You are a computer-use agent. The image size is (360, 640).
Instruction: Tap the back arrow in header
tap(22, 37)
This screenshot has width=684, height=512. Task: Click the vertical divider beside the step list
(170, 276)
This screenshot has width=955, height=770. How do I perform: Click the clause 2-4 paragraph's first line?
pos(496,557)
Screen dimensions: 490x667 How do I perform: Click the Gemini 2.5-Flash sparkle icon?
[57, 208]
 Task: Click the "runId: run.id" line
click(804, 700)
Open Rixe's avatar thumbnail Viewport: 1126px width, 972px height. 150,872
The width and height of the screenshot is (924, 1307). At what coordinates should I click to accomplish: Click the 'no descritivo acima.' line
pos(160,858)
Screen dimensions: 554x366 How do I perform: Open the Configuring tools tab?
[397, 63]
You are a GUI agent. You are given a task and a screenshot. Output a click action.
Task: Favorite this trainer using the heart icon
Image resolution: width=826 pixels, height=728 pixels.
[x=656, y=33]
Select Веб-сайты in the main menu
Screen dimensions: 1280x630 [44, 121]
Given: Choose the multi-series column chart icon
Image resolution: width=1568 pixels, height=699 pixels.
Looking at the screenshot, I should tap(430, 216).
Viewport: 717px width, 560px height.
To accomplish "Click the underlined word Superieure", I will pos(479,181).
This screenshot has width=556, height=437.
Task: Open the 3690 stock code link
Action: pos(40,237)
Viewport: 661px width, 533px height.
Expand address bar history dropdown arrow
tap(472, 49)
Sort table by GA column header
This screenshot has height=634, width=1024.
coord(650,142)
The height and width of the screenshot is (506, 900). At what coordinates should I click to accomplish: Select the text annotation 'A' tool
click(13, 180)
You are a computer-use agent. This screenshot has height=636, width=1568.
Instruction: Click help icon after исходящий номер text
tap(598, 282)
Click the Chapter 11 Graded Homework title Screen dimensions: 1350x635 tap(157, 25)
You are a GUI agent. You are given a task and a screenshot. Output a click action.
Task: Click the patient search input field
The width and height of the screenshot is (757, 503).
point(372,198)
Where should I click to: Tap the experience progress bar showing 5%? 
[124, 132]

------

• The request
Give the records again from the line with "Viewport: 661px width, 533px height." to the line with "tap(598, 282)", switching "dropdown" to "menu" and leaving everything else unchanged.

• Solution for this exercise
Viewport: 661px width, 533px height.
Expand address bar history menu arrow
tap(472, 49)
Sort table by GA column header
This screenshot has height=634, width=1024.
coord(650,142)
The height and width of the screenshot is (506, 900). At what coordinates should I click to accomplish: Select the text annotation 'A' tool
click(13, 180)
You are a computer-use agent. This screenshot has height=636, width=1568.
Instruction: Click help icon after исходящий номер text
tap(598, 282)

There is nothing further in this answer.